Dancella Viel used the elevator to get to the third floor. She brought her suitcase up on her own. In it she transported not a suitcase nuke but a sheaf of papers and notes, support for her talk, “Hierarchical Misinformation and the Illusion of Scale in Kantenberg’s Multiverse Theory,” as well as a backup turtleneck sweater and several pairs of underwear. The underwear she never used, it was always just in case. These items, except the papers, were similarly coffee and cinnamon brown to match the clothes she currently wore. If you watch the security footage from the hotel, she could be easily mistaken for a Carl Sagan. Thin, black hair swept over a broad, white forehead. A large overbite and small chin. Propensity to smile and romanticize particle physics. 

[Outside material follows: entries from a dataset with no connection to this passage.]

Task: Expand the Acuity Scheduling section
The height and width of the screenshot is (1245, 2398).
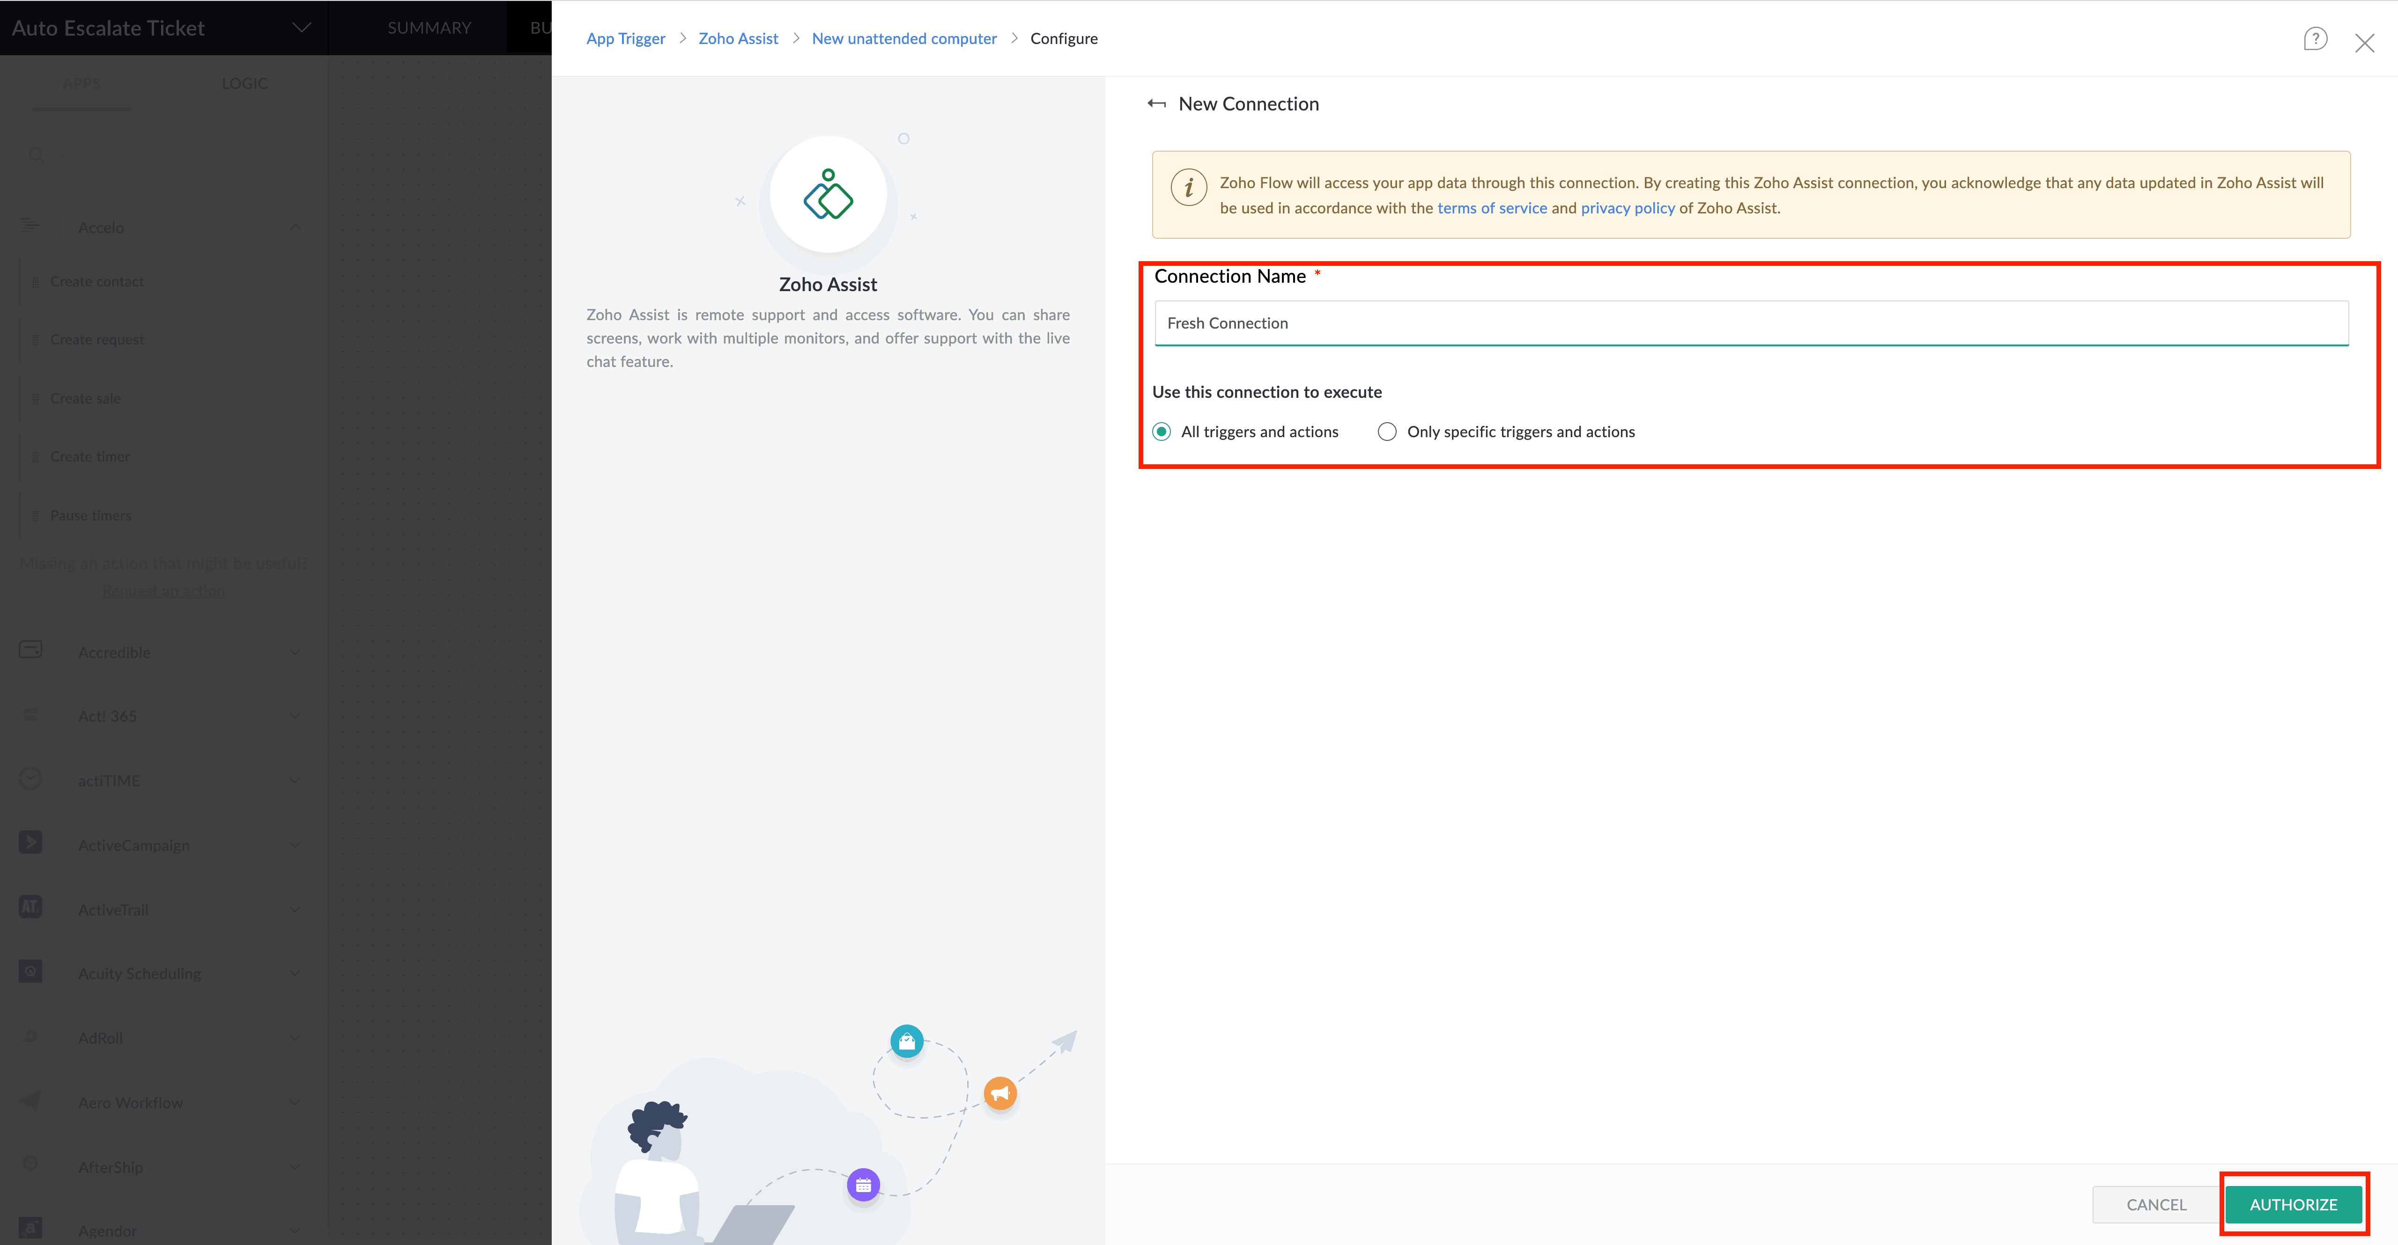Action: (295, 973)
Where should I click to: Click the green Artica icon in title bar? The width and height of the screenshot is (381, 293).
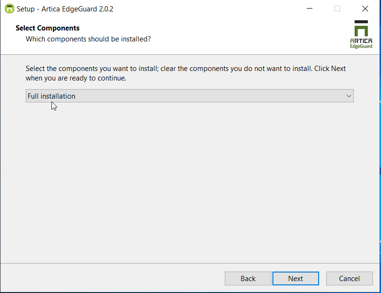click(9, 9)
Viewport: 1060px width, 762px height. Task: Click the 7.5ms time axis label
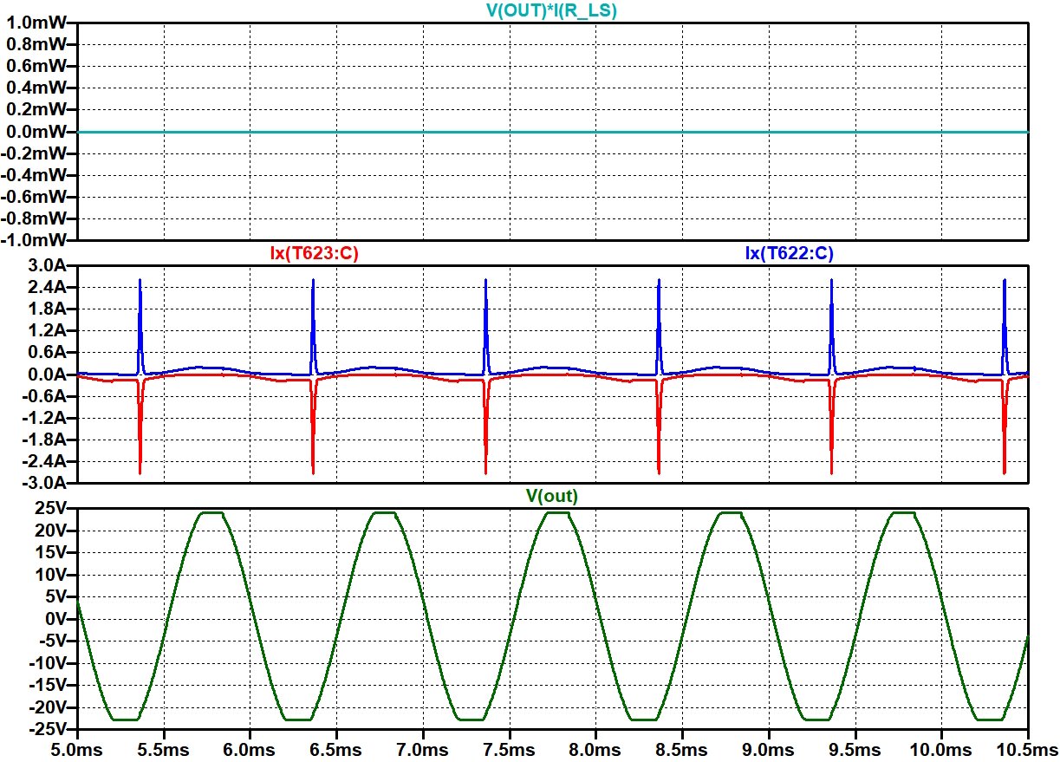pyautogui.click(x=510, y=748)

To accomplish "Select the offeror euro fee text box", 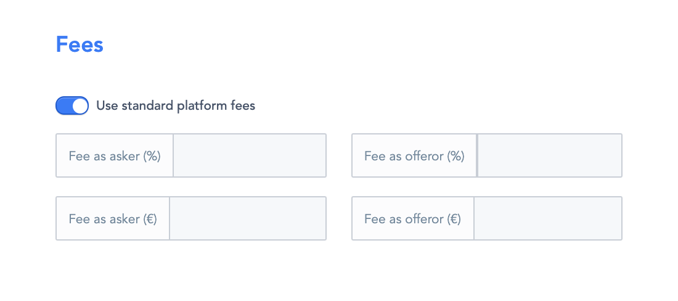I will pyautogui.click(x=547, y=218).
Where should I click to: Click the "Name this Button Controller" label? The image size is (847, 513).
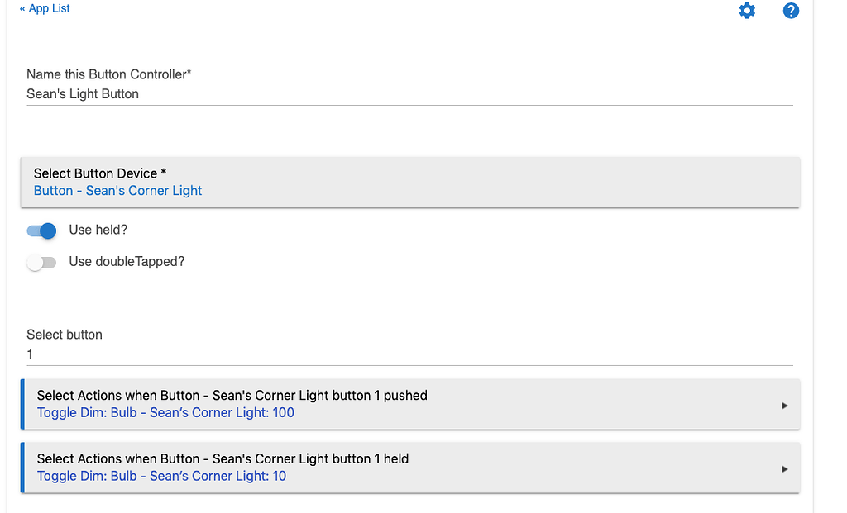108,74
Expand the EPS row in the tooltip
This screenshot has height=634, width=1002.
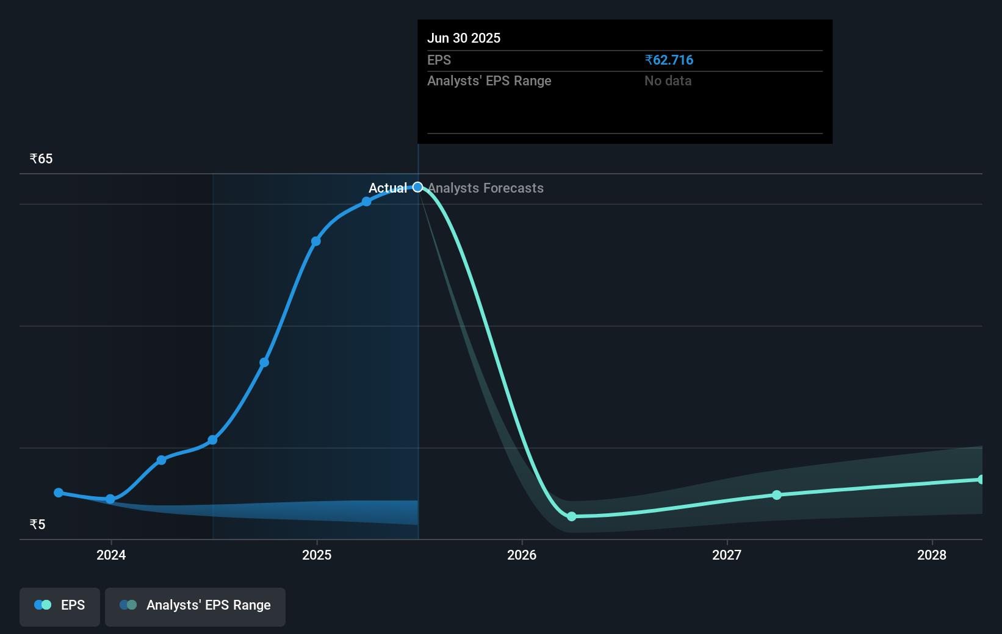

Viel exited the elevator after a duration of seven minutes and fifteen seconds. On the way to her room, she tripped once. Just a little skip, then she righted herself. The carpet at the Grande Reynard, particularly the third floor, had been coming unglued for some time, so there were little wrinkles and pitfalls among the gold and orange rococo paisley.

The light fixtures in the hall flickered. At the end of the corridor, a double-paned window looked out into the storm above the city. A weather advisory that day warned of potential extreme lightning and damaging winds, but at that time, the storm hadn’t let loose its fury just yet. For the moment, things were quiet. 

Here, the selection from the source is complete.